Except why should I let him, an immature sack of lies, rob me of this dream, too? I already lost my soulmate. I can’t lose my soul journey.

I want to make something abundantly clear: I am really fucking miserable right now.

Why are people so afraid to admit that when it matters? Because then your friends and family will tell you it’s not a good idea to do this, which you completely disagree with, and if you disagree with them too then what do you have left?

How many things do you have to give up or struggle through to achieve a goal you held so close to your heart? To uphold your morals? I’m not convinced my goals are worth the sacrifice, the pain, the explanation, the loss.

It becomes clear why so many people hold sentences in their mouths like, “I wanted to go to film school,” or “I was in a band once, we could have made it big.”

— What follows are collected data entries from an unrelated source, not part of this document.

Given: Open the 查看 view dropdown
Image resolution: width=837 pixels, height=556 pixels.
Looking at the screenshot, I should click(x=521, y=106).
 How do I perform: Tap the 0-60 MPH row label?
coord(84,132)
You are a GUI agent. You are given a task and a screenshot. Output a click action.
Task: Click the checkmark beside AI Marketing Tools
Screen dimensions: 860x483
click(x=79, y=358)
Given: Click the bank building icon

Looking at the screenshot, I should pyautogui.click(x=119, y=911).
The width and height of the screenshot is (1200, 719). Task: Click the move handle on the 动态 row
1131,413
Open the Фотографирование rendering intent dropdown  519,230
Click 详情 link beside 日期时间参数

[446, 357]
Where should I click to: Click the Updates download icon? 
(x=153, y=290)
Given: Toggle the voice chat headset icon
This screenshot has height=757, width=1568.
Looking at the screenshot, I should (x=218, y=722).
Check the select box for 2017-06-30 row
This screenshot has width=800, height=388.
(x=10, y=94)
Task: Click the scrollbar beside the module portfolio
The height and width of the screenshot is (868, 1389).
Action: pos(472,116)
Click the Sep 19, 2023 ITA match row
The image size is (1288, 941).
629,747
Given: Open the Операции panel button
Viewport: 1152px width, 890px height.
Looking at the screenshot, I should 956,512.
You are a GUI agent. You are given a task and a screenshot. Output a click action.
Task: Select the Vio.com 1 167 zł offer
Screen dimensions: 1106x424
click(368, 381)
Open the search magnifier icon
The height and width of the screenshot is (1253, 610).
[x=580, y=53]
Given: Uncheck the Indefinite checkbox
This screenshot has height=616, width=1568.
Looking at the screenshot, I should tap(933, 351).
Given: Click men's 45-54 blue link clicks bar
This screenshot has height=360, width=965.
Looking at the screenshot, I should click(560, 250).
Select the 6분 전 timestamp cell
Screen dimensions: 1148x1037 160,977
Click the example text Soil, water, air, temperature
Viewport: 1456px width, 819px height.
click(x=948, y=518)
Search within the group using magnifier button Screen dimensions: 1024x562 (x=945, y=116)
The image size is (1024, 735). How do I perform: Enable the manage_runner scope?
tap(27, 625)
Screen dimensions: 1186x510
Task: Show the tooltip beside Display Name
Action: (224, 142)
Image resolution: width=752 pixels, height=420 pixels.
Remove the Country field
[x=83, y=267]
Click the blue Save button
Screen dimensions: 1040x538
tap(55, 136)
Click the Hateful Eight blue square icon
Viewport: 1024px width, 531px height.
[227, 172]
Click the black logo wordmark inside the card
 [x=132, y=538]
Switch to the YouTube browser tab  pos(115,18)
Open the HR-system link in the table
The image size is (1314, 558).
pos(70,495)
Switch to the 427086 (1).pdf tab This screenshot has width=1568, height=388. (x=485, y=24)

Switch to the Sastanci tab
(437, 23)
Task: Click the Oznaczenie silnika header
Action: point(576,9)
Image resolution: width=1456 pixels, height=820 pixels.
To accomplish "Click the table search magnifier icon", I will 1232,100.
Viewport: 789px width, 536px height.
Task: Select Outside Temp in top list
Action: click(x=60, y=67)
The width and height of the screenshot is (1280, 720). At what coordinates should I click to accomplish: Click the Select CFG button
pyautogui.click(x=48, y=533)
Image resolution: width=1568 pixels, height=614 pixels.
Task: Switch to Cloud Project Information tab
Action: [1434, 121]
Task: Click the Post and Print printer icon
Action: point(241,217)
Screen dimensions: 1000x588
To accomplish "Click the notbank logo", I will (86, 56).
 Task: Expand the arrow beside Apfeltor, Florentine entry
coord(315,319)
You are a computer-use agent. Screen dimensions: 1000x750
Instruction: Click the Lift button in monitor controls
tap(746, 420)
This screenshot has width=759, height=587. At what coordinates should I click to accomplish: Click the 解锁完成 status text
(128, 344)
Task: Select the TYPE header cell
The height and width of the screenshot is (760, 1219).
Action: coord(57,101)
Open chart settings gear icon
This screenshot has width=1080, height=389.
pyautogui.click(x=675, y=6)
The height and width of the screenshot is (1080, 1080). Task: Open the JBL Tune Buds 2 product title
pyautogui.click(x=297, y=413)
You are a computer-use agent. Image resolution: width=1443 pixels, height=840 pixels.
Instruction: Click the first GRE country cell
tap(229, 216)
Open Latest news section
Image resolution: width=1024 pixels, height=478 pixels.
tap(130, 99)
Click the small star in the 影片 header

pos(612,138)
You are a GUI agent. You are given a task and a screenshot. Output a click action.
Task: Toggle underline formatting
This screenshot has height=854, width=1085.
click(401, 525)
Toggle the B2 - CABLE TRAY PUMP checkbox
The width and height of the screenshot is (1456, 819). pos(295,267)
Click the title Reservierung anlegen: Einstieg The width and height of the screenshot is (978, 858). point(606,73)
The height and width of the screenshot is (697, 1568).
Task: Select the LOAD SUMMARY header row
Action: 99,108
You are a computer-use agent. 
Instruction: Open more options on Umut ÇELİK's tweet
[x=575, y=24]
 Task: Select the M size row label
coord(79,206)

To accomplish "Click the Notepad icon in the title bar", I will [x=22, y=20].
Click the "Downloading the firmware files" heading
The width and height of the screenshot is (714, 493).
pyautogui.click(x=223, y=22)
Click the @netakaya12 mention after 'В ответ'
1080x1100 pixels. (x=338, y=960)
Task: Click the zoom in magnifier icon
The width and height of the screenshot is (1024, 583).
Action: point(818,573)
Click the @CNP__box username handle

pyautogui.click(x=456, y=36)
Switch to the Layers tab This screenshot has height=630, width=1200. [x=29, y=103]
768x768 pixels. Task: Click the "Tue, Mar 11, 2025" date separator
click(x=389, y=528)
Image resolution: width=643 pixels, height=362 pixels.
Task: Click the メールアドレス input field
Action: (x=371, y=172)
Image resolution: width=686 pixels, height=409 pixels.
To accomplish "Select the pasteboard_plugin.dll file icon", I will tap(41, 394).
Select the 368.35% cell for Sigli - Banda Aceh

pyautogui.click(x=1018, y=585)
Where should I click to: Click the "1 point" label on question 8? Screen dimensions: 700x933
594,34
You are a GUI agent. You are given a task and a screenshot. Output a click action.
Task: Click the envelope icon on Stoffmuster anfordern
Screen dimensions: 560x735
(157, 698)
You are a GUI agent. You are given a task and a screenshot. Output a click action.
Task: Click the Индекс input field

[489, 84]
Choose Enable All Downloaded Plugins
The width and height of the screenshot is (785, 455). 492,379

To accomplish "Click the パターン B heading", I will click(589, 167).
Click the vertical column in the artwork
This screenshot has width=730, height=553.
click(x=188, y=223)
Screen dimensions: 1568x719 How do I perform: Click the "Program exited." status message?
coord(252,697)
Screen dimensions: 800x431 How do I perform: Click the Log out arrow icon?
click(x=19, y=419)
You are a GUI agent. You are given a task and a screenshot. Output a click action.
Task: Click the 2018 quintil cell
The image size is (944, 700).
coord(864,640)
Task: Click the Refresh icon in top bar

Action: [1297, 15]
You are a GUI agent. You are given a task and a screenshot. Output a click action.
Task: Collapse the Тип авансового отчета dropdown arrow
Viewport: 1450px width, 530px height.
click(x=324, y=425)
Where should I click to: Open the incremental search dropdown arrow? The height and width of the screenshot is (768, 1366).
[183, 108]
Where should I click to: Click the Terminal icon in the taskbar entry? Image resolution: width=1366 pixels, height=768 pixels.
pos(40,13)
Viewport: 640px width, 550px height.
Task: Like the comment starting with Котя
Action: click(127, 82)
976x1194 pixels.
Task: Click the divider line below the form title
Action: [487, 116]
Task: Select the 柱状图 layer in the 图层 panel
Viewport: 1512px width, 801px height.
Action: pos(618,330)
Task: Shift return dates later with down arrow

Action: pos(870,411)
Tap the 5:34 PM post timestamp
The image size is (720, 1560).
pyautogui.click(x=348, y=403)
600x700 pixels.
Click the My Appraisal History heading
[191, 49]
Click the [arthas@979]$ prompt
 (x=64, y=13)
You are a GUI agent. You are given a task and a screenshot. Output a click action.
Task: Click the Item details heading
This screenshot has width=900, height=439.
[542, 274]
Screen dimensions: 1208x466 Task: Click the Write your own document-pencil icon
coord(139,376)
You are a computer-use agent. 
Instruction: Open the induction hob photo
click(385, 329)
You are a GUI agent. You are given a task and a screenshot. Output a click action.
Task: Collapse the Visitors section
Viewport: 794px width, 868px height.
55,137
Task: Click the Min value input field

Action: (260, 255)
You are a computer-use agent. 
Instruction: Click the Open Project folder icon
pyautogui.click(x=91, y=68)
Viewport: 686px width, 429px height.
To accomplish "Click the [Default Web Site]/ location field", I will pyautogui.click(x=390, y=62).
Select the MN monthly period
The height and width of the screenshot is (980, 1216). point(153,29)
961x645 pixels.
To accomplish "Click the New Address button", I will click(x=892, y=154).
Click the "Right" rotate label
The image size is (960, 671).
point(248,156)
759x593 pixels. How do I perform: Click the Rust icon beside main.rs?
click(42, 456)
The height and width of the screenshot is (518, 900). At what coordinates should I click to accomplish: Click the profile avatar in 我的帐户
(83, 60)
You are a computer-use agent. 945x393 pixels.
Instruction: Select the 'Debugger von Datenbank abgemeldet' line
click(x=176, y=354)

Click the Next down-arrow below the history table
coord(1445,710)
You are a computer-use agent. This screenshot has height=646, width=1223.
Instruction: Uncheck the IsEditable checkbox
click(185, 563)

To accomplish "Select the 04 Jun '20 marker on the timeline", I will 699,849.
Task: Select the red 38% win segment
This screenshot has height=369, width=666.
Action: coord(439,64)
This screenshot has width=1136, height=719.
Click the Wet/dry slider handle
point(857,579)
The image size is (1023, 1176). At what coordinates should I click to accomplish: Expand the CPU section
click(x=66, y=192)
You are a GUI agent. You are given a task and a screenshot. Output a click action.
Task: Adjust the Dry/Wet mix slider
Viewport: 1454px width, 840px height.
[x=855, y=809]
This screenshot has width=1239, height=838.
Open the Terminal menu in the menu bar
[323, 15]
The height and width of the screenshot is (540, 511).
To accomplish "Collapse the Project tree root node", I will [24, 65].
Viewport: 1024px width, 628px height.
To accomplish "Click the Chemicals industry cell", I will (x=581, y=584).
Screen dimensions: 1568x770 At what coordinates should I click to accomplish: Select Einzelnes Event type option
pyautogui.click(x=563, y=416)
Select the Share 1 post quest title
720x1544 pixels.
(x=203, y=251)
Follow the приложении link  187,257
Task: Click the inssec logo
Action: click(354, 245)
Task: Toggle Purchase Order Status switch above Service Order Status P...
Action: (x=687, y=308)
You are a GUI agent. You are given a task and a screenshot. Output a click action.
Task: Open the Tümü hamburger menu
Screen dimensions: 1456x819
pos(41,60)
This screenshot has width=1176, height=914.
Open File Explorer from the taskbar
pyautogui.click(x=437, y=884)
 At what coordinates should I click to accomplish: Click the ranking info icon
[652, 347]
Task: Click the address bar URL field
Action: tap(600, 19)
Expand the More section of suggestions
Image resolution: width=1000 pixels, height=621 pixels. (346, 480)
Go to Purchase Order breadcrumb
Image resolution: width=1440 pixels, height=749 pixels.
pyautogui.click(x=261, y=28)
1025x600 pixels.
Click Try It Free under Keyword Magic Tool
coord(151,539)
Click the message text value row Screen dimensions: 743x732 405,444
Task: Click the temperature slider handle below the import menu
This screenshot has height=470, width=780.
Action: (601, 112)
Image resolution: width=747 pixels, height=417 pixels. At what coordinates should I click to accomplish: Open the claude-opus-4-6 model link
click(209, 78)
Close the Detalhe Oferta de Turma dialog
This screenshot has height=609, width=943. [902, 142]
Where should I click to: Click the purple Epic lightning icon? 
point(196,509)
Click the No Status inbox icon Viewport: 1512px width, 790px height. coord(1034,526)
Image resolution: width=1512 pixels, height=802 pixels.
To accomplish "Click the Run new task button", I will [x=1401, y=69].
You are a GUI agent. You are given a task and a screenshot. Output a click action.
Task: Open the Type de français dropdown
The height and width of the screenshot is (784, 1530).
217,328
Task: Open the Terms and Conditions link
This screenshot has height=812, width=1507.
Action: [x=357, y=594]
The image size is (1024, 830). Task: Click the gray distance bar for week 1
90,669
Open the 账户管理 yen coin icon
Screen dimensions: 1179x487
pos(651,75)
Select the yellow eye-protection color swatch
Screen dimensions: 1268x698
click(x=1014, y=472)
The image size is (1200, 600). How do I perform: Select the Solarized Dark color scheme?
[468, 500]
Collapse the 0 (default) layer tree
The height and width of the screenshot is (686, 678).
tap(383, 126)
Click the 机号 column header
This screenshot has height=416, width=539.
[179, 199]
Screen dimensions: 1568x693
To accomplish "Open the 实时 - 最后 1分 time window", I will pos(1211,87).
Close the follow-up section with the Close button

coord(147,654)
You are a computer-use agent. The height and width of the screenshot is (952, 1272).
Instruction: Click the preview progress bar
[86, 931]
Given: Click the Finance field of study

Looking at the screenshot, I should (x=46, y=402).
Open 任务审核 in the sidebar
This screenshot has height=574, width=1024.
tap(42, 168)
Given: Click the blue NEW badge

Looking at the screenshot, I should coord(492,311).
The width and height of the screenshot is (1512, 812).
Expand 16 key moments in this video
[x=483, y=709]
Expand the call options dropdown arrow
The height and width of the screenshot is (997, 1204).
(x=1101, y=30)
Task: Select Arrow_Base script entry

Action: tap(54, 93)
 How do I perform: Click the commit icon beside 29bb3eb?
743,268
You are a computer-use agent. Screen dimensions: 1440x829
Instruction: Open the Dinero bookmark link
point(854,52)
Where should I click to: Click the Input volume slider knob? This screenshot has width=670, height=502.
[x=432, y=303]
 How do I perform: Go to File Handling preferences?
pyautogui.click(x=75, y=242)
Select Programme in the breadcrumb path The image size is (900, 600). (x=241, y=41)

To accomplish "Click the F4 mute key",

Why don’t you do it anymore? Because you’re worried that the benefits of the voyage will not outweigh the life you could have established had you stayed.

Terrifying, right?

I know a thing or two about running away. Your problems? They follow you. I can’t help but think this is Fate’s cruel comeback for all the skeletons I have in my closet. Justin Timberlake was not lying – what goes around comes around. I know that being on the trail will not magically make my life better.

You should know that leaving (someone) isn’t magical. Mr. Clean doesn’t have a strong enough magic eraser to rid the world of your bullshit stains.

Dumping your awesome girlfriend because you’re afraid of working on yourself alongside her won’t make you any better. Giving up a journey on the grounds of emotional instability will only plant regrets in your mind.

That’s the whole point I’m trying to make — you’ve got to work, baby! Fear and pain and loss make it really difficult to do so. You’ll want to give up. You’ll want to run away. You’ll want an excuse to go back to someone that made you comfortable, even though she ultimately made you miserable and angry.

But you have to recognize when it’s most important in your life to accomplish something. Anything, big or small.

And you shouldn’t let any monster hold you back.